Scientific classification
- Domain: Eukaryota
- Kingdom: Animalia
- Phylum: Chordata
- Class: Actinopterygii
- Order: Siluriformes
- Family: Mochokidae
- Genus: Synodontis
- Species: S. flavitaeniatus
- Binomial name: Synodontis flavitaeniatus Boulenger, 1919

= Synodontis flavitaeniatus =

- Genus: Synodontis
- Species: flavitaeniatus
- Authority: Boulenger, 1919
- Conservation status: LC

Species of fish

Synodontis flavitaeniatus, known as the orangestriped squeaker, the chocolatestriped squeaker, the yellowstriped squeaker, and the pyjama Syno, is a species of upside-down catfish native to the Democratic Republic of the Congo and the Republic of the Congo where it is found in the lower and central Congo Basin. It was first described by Belgian-British zoologist George Albert Boulenger in 1919. The holotype was collected from the Ruki River at Eala, in the Democratic Republic of the Congo. The meaning of the specific name "flavitaeniatus" is "yellow stripes".

== Description ==
The body of the fish is brownish or orange-brown and is marked with yellow and dark brown horizontal bands. The underside of the fish is a lighter brown with small irregular blotches. The dorsal, pectoral, ventral, and anal fins are clear and marked with contrasting dark-colored spots. The adipose fin is dark except for the extreme tip which is lighter. The bands in the body extend through the strongly-forked caudal fin with light patches at the edges and center. When stressed, the brown coloration can be tinged with pink. Older individuals may be yellowish-brown.
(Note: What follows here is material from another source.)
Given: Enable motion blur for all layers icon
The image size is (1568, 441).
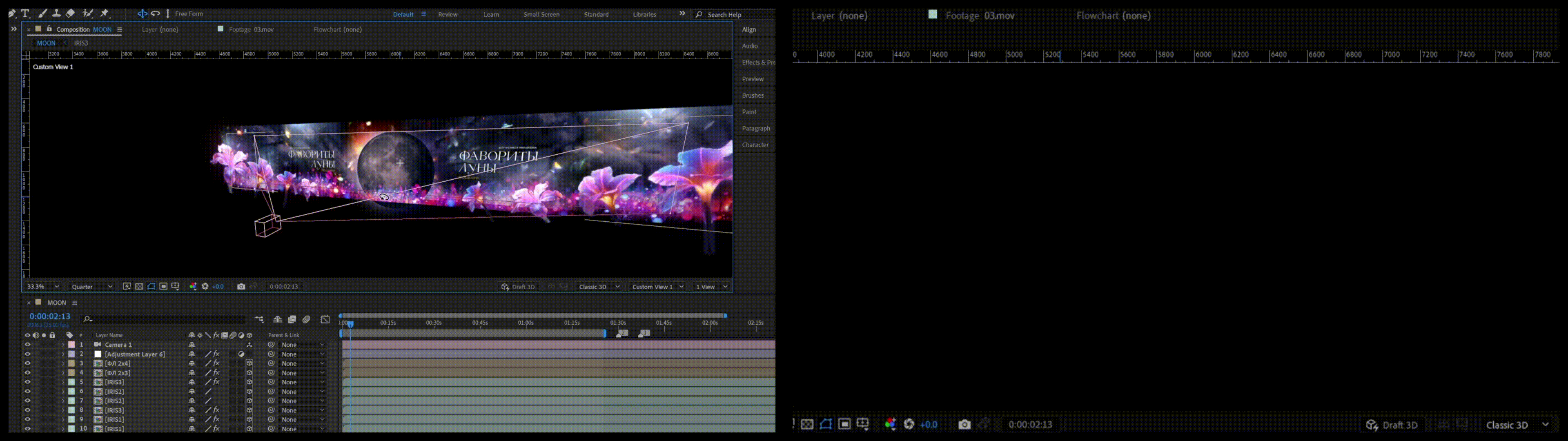Looking at the screenshot, I should (x=306, y=319).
Like other members of the genus, this fish has a humeral process, which is a bony spike that is attached to a hardened head cap on the fish and can be seen extending beyond the gill opening. The first ray of the dorsal fin and the pectoral fins have a hardened first ray which is serrated. The caudal fin is deeply forked with an extension on the top lobe. It has short, cone-shaped teeth in the upper jaw. In the lower jaw, the teeth are s-shaped and movable. The fish has one pair of short maxillary barbels, and two pairs of mandibular barbels that are often branched.

This species grows to a length of 15.5 cm SL although specimens up to 19.5 cm TL have been recorded in nature.

In the wild, the species inhabits tropical waters with a temperature range of 23 to 28 C, a pH of 6.5 – 8.0, and dH range of 4–25.